Post-Processing and Workflow
Thomas in de Braekt, MD
Radiology resident
Leiden University Medical Center, Netherlands
Thomas in de Braekt, MD
Radiology resident
Leiden University Medical Center, Netherlands
Jean-Paul Aben
Director Research and Development
Pie Medical Imaging BV, Netherlands
Marc Maussen
Senior Algorithm Software Engineer
Pie Medical Imaging BV, Netherlands
Harrie van den Bosch
Radiologist
Catharina Hospital Eindhoven, Netherlands
Patrick Houthuizen
Cardiologist
Catharina Hospital Eindhoven, Netherlands
Arno Roest, MD, PhD
Cardiologist
Leiden University Medical Center
Leiden, Zuid-Holland, Netherlands
Pieter van den Boogaard, BSc
Sr. radiodiagnostic technologist
Leiden University Medical Center, Zuid-Holland, Netherlands
Hildo Lamb, MD, PhD
Radiology Professor
Leiden University Medical Center
Leiden, Zuid-Holland, Netherlands
Jos J.M. Westenberg, PhD
Associate Professor
Leiden University Medical Center
Leiden, Zuid-Holland, Netherlands
Cardiac valvular flow quantification from 4D flow MRI is a valuable diagnostic method for assessing valve function and intracardiac hemodynamics, but analysis involves time-consuming manual valvular segmentation.

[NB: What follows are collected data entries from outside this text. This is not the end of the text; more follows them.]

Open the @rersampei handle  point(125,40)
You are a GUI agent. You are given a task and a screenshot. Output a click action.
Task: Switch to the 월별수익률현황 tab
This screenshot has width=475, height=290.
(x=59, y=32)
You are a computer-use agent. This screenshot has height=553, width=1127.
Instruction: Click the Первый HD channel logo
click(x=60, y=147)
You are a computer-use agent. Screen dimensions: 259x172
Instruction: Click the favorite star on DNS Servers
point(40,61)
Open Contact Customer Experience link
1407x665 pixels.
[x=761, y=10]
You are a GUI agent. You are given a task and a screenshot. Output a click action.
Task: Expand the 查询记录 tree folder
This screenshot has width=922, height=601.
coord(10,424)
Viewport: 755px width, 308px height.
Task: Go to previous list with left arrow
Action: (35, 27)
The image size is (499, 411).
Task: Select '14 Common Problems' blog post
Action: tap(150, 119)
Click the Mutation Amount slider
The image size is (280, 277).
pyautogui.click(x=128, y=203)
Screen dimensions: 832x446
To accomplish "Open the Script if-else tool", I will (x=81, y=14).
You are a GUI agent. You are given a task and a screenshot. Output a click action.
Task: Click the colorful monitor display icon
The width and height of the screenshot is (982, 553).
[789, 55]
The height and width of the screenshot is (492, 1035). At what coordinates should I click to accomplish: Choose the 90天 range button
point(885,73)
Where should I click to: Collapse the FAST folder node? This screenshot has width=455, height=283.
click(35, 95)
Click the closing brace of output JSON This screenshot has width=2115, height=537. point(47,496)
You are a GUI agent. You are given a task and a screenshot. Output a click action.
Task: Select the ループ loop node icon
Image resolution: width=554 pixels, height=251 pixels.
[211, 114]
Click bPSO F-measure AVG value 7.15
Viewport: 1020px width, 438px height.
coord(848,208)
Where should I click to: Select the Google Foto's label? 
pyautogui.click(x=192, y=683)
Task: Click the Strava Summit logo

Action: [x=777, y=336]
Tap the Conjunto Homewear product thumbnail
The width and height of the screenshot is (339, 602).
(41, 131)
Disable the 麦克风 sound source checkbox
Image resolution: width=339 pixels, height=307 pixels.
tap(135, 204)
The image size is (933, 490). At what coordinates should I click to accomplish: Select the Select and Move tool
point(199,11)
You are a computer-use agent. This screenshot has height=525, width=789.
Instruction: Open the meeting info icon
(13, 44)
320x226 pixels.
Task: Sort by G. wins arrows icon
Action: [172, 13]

The purpose was to compare 4D flow MRI with automated valve tracking and novel automated segmentation to manual valve segmentation in patients with corrected atrioventricular septum defect (AVSD) and healthy volunteers.
Methods:
Data was retrospectively collected from 8 patients with corrected AVSD (mean age, 20 ± 8 years) and 23 healthy volunteers (mean age, 26 ± 14 years). Free breathing whole-heart 4D flow MRI was acquired at 3T without respiratory gating. After automatic valve tracking time-resolved trans-valvular velocity images were reformatted on which cardiac valve annuli were segmented using CAAS MR Solutions (Pie Medical Imaging). Automatic segmentation was performed using a deformable model which integrated local phase coherency. Fully manual and fully automated segmentation was performed by one observer and manually corrected automated segmentation by two observers. Net forward volumes (NFVs) and regurgitation fractions (RFs) were calculated for all valves. Analysis times, NFVs and RFs were compared by Wilcoxon signed-rank test. NFV variation was calculated as the mean NFV of all valves over the standard deviation of differences among all four valves. Intra- and interobserver variability was tested by intraclass correlation coefficients (ICCs).
Results:
Interobserver agreement for fully automated versus fully manual segmentation was excellent for NFV (ICC ≥ 0.97) and strong for left and right atrioventricular valve (LAVV, RAVV) RF (ICC = 0.89 and 0.92, respectively). Intraobserver agreement for manually corrected automated segmentation was excellent for NFV (ICC ≥ 0.99) and LAVV and RAVV RF (ICC ≥ 0.96). No differences in NFV variation over cardiac valves was observed for fully automated versus fully manual segmentation (10.4% [IQR, 7.3%-16.0%] vs 9.6% [IQR, 6.9%-12.9%], respectively; P = 0.164). LAVV and RAVV RF were significantly smaller for fully automated versus fully manual segmentation (LAVV, 3.1% [IQR, 2.0%-4.3%] vs 4.1% [IQR, 2.8%-5.1%], respectively; P = 0.001. RAVV, 7.1% [IQR, 4.4%-10.6%] vs 8.1% [IQR, 6.4%-10.9%], respectively; P = 0.009). Analysis time for all subjects was shorter for manually corrected automated versus fully manual segmentation (4.1 minutes [IQR, 2.9-4.9 minutes] vs 9.4 minutes [IQR, 7.8-10.5 minutes], respectively; P < 0.001). Analysis time for manually corrected automated segmentation was small but significantly different between observers (4.1 minutes [IQR, 2.9-4.9 minutes] vs 4.8 minutes [IQR, 3.6-6.7 minutes], P = 0.006).
Conclusion:
Manually corrected automated segmentation does not compromise quantification of NFV and LAVV and RAVV RF in patients with corrected AVSD and healthy volunteers. Valvular flow quantification with 4D flow MRI benefits from automated valve segmentation by reducing post-processing analysis time.